Thursday, January 25, 2024

Accepting injury. Sticking to the plan.

It's important I log mental paradigm shifts. I've written about doing what you can in the midst of injury multiple times. What I have not talked about is becoming numb to setbacks.

The gift of injury

Last week my knees were feeling great for the first time in a long time. I decided to take a light sandbag (50lbs) and take it for a walk. By that evening both of my knees were on fire. It didn't hurt necessarily, but everything was screaming DONT DO THAT STUPID. I lay in bed with my wife and vocalized my frustration. Phrases like 'I didn't deserve this' and 'I set myself back weeks' poured out of my brain. As always she was empathetic to my frustration. We passed out and that was that.

Days later, my knees still feel like shit. I've done nothing physically with my lower body other than go on long walks. I'm objectively in worse shape than when I first complained a week ago, but my mental state is MILES ahead. 

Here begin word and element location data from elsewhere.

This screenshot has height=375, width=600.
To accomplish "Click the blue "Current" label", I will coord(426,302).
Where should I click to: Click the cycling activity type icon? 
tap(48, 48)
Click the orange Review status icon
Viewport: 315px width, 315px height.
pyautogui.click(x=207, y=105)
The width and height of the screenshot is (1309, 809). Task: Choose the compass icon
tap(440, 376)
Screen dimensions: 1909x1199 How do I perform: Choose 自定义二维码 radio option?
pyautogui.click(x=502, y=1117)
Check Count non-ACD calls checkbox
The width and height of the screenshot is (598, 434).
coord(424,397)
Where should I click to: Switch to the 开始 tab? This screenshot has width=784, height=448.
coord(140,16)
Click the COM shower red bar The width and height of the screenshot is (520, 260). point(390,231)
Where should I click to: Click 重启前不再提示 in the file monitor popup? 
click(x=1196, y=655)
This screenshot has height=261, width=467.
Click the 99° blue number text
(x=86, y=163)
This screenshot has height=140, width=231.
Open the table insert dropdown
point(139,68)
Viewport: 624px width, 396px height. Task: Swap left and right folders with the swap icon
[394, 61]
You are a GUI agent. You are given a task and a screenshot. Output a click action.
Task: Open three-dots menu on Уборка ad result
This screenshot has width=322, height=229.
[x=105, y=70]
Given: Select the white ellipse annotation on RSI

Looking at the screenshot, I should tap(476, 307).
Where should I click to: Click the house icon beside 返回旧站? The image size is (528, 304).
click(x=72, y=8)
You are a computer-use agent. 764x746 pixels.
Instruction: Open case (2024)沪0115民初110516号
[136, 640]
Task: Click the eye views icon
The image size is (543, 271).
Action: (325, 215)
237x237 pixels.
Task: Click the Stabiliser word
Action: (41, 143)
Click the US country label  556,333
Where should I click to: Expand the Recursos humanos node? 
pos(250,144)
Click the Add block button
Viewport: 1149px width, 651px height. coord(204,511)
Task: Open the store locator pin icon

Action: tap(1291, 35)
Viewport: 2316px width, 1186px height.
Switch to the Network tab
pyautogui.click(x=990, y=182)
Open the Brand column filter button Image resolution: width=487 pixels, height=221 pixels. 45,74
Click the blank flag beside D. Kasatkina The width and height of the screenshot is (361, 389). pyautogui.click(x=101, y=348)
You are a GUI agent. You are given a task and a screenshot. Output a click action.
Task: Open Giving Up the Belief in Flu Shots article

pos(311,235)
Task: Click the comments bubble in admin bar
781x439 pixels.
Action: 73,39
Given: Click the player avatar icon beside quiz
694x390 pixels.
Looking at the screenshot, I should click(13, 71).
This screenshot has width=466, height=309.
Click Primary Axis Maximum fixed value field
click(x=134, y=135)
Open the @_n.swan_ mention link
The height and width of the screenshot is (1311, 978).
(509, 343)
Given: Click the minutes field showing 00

This is the gift I received from a set-back:

  • Realizing I'd been shirking the mobility courses I purchased. My body will not heal unless I give it a reason to heal.
  • Remembering my catastrophic neck injury in 2021. What used to be the inability to feel or pull with my left arm is now barely a numb buzz. Through persistence and strength training, I will recover.
  • Refocus my goal on brutalizing my upper body. There is a mountain of progress I can make that is unrelated to my knees.